** Start Text extract **

Every now and again I ask readers and colleagues what they’d like me to blog about in an upcoming piece. This week, I’m addressing a question that a reader on Facebook posted to my “YO! WHUT SHOULD I BLOG ABOUT?” question.
That question is: “When you edit for others, what do you find most challenging?” Thanks, Joan, for posing that.
I think I’ll answer this question by first explaining a bit about how I edit a project. Once I have the project in my email box (because that’s pretty much how it works these days — if you want a trip down history lane, ask me how to do hardcopy editing), I download it and here’s what happens. . .
Okay, maybe not THAT. Heh. But you never know. Anyway, let’s continue.
1. I’ll read through it once to get a feel for the author’s style and approach. I’m also looking at plot and subplot(s), and automatically cataloging possible problem areas.
2. Then begins the edit.
3. Once the edit’s done, I send it back to the author to deal with. And I wait.
4. Manuscript comes back to me, I check it over, and do a final read-through. Send it back.
That’s the broad overview. If you’d like to know more about editing process, I discuss that here.
If it’s a substantive edit, that’s going to involve a lot of work depending on the skill level of the author (for a breakdown of the different types of editors, see my post here). Basically, a substantive (or developmental) editor is looking to fix plot holes and character issues with you. She is dealing with the “substance” of a manuscript. In a perfect world, a substantive edit occurs before a copyedit. When a manuscript goes for a copyedit, it’s generally understood that all the plot issues have been worked out and it’s just there for a glorified proofread.

** End Text extract **
** Start Provided material **

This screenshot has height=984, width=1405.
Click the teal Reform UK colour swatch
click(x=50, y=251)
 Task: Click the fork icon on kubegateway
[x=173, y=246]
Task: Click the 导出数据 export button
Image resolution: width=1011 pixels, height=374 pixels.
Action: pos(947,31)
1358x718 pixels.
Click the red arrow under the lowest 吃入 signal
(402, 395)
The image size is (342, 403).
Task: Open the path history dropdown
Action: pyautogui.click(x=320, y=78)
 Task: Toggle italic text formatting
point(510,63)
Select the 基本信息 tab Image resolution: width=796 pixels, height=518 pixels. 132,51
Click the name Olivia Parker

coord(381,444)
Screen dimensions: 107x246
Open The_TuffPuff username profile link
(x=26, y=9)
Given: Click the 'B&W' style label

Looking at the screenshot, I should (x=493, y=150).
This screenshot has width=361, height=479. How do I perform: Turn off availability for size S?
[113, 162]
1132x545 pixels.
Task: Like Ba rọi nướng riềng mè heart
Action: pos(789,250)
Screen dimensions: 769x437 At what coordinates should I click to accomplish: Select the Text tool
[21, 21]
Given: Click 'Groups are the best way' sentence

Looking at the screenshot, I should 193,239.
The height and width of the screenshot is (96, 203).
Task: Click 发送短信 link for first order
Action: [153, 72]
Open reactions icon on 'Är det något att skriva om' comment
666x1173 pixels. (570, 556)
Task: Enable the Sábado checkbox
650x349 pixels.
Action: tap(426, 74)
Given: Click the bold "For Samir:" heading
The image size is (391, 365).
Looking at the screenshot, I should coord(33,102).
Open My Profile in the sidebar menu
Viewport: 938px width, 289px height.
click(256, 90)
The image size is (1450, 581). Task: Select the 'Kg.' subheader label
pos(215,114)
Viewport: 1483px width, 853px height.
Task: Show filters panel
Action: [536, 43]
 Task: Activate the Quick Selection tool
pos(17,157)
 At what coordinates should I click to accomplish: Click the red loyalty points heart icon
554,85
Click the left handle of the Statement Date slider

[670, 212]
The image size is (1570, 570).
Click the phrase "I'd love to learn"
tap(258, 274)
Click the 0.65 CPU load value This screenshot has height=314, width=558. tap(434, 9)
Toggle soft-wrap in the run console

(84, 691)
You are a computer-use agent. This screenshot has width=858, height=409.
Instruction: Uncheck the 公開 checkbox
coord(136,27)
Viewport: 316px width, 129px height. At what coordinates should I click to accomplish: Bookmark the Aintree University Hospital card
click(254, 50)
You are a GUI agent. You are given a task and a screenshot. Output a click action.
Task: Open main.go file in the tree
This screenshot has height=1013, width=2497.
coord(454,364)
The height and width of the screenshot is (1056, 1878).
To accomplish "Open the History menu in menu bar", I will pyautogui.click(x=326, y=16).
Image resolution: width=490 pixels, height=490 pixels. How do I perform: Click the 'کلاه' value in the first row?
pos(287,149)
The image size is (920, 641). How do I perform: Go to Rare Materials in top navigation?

** End Provided material **

**Tasks**
1: Say whether each statement agrees with the editing post, answering yes or no and quoting the deciding words: (a) The first read-through is meant to get a feel for the author's style and approach. (b) In a perfect world, a copyedit comes before a substantive edit. (c) The question being answered was posted by a reader on Twitter.
2: Please pick up the editing post after its last sentence and continue it.

**Outputs by task**
1:
(a) Yes: "I’ll read through it once to get a feel for the author’s style and approach."
(b) No: "In a perfect world, a substantive edit occurs before a copyedit."
(c) No: "a reader on Facebook posted"

2:
In many instances, that’s not always the case, and I’ve had to function both as a substantive editor and copyeditor on the same project. Which means there’s a lot of back-and-forth between me and the author.
So if the project requires a substantive edit, what I’m going to do first is focus on plot issues and characterization issues and I’m also going to have a look at stylistic elements. That is, how the infrastructure is holding together. Which means I’m going to tear up your grammar, rip your dialogue out by the teeth, pull your adverbs apart and stomp on them, hammer down your transitions, wrench out what feels like dead weight in your plot.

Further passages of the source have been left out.